**Your instructions**
Your answer must be the full listing, reproduced exactly.

**Exercise input**
-- Opening Marker --
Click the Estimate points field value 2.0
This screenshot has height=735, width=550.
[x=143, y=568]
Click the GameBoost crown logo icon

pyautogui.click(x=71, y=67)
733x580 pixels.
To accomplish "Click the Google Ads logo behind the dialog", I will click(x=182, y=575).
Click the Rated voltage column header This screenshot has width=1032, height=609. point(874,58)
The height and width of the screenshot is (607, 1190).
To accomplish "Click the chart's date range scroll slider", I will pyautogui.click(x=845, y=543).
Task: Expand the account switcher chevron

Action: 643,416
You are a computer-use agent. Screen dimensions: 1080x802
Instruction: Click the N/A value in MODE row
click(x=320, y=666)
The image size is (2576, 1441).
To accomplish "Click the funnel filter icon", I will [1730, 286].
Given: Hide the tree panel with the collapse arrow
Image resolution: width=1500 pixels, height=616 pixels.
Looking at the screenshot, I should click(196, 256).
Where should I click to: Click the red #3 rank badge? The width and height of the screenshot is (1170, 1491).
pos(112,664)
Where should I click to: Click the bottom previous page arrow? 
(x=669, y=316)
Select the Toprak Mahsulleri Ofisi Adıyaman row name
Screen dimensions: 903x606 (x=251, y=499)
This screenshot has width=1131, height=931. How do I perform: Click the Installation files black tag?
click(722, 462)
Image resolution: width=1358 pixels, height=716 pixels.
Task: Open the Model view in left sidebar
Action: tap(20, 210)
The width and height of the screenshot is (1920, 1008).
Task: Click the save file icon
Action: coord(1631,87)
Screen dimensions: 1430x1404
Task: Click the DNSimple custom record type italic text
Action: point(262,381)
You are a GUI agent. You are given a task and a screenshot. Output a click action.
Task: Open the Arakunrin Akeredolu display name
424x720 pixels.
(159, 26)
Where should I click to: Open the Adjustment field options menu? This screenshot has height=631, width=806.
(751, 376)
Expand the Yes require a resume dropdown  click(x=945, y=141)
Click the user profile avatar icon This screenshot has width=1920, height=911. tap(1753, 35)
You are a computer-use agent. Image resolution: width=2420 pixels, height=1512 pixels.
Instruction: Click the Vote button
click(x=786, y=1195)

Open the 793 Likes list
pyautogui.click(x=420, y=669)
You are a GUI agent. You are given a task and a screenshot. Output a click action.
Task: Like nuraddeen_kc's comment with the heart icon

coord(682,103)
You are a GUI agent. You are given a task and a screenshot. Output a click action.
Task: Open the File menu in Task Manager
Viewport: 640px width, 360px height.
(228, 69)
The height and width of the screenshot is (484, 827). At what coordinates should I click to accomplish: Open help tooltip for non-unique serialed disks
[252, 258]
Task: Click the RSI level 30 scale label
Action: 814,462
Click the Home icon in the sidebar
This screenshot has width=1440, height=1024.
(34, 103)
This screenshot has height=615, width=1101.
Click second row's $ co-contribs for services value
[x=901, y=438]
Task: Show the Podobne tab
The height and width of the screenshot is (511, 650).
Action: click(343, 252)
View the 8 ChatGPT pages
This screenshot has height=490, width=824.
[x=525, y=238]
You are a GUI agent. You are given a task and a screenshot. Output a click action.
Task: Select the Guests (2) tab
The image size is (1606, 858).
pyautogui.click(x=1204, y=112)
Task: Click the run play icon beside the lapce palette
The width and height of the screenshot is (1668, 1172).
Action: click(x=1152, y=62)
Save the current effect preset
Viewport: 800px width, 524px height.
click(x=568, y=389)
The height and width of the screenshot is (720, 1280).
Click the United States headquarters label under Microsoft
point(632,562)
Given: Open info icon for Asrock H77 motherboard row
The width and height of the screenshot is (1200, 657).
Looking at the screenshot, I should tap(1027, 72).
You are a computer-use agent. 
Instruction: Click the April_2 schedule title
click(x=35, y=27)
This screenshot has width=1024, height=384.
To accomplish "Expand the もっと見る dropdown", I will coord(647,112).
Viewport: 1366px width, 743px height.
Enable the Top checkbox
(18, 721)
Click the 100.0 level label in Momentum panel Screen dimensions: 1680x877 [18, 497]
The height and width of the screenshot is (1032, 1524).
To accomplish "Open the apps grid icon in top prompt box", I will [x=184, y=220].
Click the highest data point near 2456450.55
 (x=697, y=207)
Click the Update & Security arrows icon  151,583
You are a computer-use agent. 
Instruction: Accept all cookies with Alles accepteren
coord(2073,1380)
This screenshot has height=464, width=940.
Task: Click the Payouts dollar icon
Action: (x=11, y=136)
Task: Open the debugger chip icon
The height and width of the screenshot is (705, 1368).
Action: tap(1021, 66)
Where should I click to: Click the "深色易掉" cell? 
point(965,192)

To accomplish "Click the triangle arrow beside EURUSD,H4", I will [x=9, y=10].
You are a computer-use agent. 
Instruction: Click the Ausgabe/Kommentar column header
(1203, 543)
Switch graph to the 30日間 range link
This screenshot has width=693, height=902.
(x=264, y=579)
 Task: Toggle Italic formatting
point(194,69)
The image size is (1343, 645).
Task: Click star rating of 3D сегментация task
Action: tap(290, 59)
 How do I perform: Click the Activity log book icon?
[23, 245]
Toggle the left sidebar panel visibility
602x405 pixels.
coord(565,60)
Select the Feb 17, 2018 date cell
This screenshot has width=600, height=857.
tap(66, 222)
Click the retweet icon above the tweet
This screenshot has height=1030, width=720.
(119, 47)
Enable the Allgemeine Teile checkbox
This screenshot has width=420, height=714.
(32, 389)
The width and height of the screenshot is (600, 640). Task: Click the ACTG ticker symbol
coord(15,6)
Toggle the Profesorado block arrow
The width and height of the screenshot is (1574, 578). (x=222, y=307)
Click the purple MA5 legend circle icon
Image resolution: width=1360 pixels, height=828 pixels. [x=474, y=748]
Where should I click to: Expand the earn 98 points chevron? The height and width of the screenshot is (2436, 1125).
-- Closing Marker --
**Response box**
Click the Estimate points field value 2.0
This screenshot has height=735, width=550.
[x=143, y=568]
Click the GameBoost crown logo icon

pyautogui.click(x=71, y=67)
733x580 pixels.
To accomplish "Click the Google Ads logo behind the dialog", I will click(x=182, y=575).
Click the Rated voltage column header This screenshot has width=1032, height=609. point(874,58)
The height and width of the screenshot is (607, 1190).
To accomplish "Click the chart's date range scroll slider", I will pyautogui.click(x=845, y=543).
Task: Expand the account switcher chevron

Action: 643,416
You are a computer-use agent. Screen dimensions: 1080x802
Instruction: Click the N/A value in MODE row
click(x=320, y=666)
The image size is (2576, 1441).
To accomplish "Click the funnel filter icon", I will [1730, 286].
Given: Hide the tree panel with the collapse arrow
Image resolution: width=1500 pixels, height=616 pixels.
Looking at the screenshot, I should click(196, 256).
Where should I click to: Click the red #3 rank badge? The width and height of the screenshot is (1170, 1491).
pos(112,664)
Where should I click to: Click the bottom previous page arrow? 
(x=669, y=316)
Select the Toprak Mahsulleri Ofisi Adıyaman row name
Screen dimensions: 903x606 (x=251, y=499)
This screenshot has width=1131, height=931. How do I perform: Click the Installation files black tag?
click(722, 462)
Image resolution: width=1358 pixels, height=716 pixels.
Task: Open the Model view in left sidebar
Action: tap(20, 210)
The width and height of the screenshot is (1920, 1008).
Task: Click the save file icon
Action: coord(1631,87)
Screen dimensions: 1430x1404
Task: Click the DNSimple custom record type italic text
Action: point(262,381)
You are a GUI agent. You are given a task and a screenshot. Output a click action.
Task: Open the Arakunrin Akeredolu display name
424x720 pixels.
(159, 26)
Where should I click to: Open the Adjustment field options menu? This screenshot has height=631, width=806.
(751, 376)
Expand the Yes require a resume dropdown  click(x=945, y=141)
Click the user profile avatar icon This screenshot has width=1920, height=911. tap(1753, 35)
You are a computer-use agent. Image resolution: width=2420 pixels, height=1512 pixels.
Instruction: Click the Vote button
click(x=786, y=1195)

Open the 793 Likes list
pyautogui.click(x=420, y=669)
You are a GUI agent. You are given a task and a screenshot. Output a click action.
Task: Like nuraddeen_kc's comment with the heart icon

coord(682,103)
You are a GUI agent. You are given a task and a screenshot. Output a click action.
Task: Open the File menu in Task Manager
Viewport: 640px width, 360px height.
(228, 69)
The height and width of the screenshot is (484, 827). At what coordinates should I click to accomplish: Open help tooltip for non-unique serialed disks
[252, 258]
Task: Click the RSI level 30 scale label
Action: 814,462
Click the Home icon in the sidebar
This screenshot has width=1440, height=1024.
(34, 103)
This screenshot has height=615, width=1101.
Click second row's $ co-contribs for services value
[x=901, y=438]
Task: Show the Podobne tab
The height and width of the screenshot is (511, 650).
Action: click(343, 252)
View the 8 ChatGPT pages
This screenshot has height=490, width=824.
[x=525, y=238]
You are a GUI agent. You are given a task and a screenshot. Output a click action.
Task: Select the Guests (2) tab
The image size is (1606, 858).
pyautogui.click(x=1204, y=112)
Task: Click the run play icon beside the lapce palette
The width and height of the screenshot is (1668, 1172).
Action: click(x=1152, y=62)
Save the current effect preset
Viewport: 800px width, 524px height.
click(x=568, y=389)
The height and width of the screenshot is (720, 1280).
Click the United States headquarters label under Microsoft
point(632,562)
Given: Open info icon for Asrock H77 motherboard row
The width and height of the screenshot is (1200, 657).
Looking at the screenshot, I should tap(1027, 72).
You are a computer-use agent. 
Instruction: Click the April_2 schedule title
click(x=35, y=27)
This screenshot has width=1024, height=384.
To accomplish "Expand the もっと見る dropdown", I will coord(647,112).
Viewport: 1366px width, 743px height.
Enable the Top checkbox
(18, 721)
Click the 100.0 level label in Momentum panel Screen dimensions: 1680x877 [18, 497]
The height and width of the screenshot is (1032, 1524).
To accomplish "Open the apps grid icon in top prompt box", I will [x=184, y=220].
Click the highest data point near 2456450.55
 (x=697, y=207)
Click the Update & Security arrows icon  151,583
You are a computer-use agent. 
Instruction: Accept all cookies with Alles accepteren
coord(2073,1380)
This screenshot has height=464, width=940.
Task: Click the Payouts dollar icon
Action: (x=11, y=136)
Task: Open the debugger chip icon
The height and width of the screenshot is (705, 1368).
Action: tap(1021, 66)
Where should I click to: Click the "深色易掉" cell? 
point(965,192)

To accomplish "Click the triangle arrow beside EURUSD,H4", I will [x=9, y=10].
You are a computer-use agent. 
Instruction: Click the Ausgabe/Kommentar column header
(1203, 543)
Switch graph to the 30日間 range link
This screenshot has width=693, height=902.
(x=264, y=579)
 Task: Toggle Italic formatting
point(194,69)
The image size is (1343, 645).
Task: Click star rating of 3D сегментация task
Action: tap(290, 59)
 How do I perform: Click the Activity log book icon?
[23, 245]
Toggle the left sidebar panel visibility
602x405 pixels.
coord(565,60)
Select the Feb 17, 2018 date cell
This screenshot has width=600, height=857.
tap(66, 222)
Click the retweet icon above the tweet
This screenshot has height=1030, width=720.
(119, 47)
Enable the Allgemeine Teile checkbox
This screenshot has width=420, height=714.
(32, 389)
The width and height of the screenshot is (600, 640). Task: Click the ACTG ticker symbol
coord(15,6)
Toggle the Profesorado block arrow
The width and height of the screenshot is (1574, 578). (x=222, y=307)
Click the purple MA5 legend circle icon
Image resolution: width=1360 pixels, height=828 pixels. [x=474, y=748]
Where should I click to: Expand the earn 98 points chevron? The height and width of the screenshot is (2436, 1125).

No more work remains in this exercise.